Berlin - Knapp 23 Jahre nach der Eröffnung der damaligen Daimler-City am Potsdamer Platz steht das in die Jahre gekommene Stadtviertel um Kollhoff-Tower, Arkaden und Spielbank vor einem Neuanfang. Die Alte Potsdamer Straße soll zur Fußgängerzone werden. Und die Einkaufspassage Potsdamer-Platz-Arkaden soll sich stärker zu den angrenzenden Straßen öffnen. Das sehen die Pläne des Eigentümers vor, des kanadischen Unternehmens Brookfield Properties, die am Donnerstag präsentiert wurden.

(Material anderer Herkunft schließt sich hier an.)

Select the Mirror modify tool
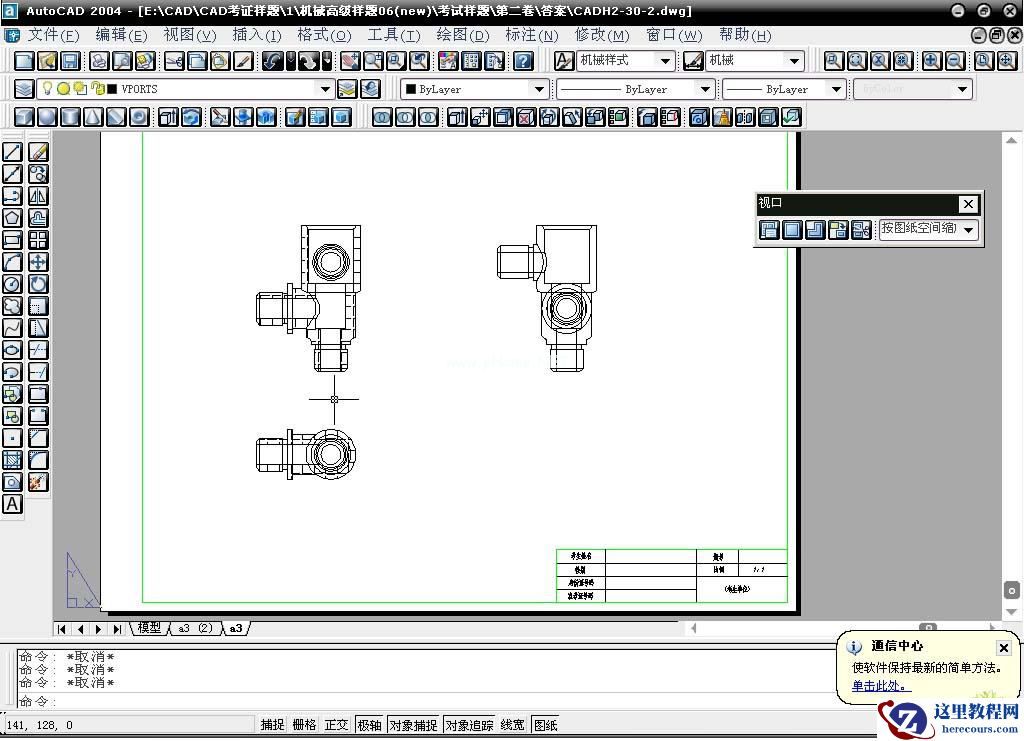(x=38, y=196)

„Wir planen 40.000 Quadratmeter Stadtraum neu“, sagt Architekt Oliver Schulze. Die Alte Potsdamer Straße soll vom Potsdamer Platz bis zum Marlene-Dietrich-Platz von Autoverkehr befreit werden. „In Zukunft ist der Fußgänger hier König“, so Schulze. „Wo jetzt noch Autos parken, werden künftig Sitzbänke stehen.“ Außerdem ist vorgesehen, dass Restaurants und Cafés mehr Platz bekommen, um draußen Tische und Stühle aufzustellen. Der Asphalt der alten Straßendecke soll einem Bodenbelag aus Granitsteinen in verschiedenen Grautönen weichen – mit stufenlosem Übergang zum bisherigen Bürgersteig.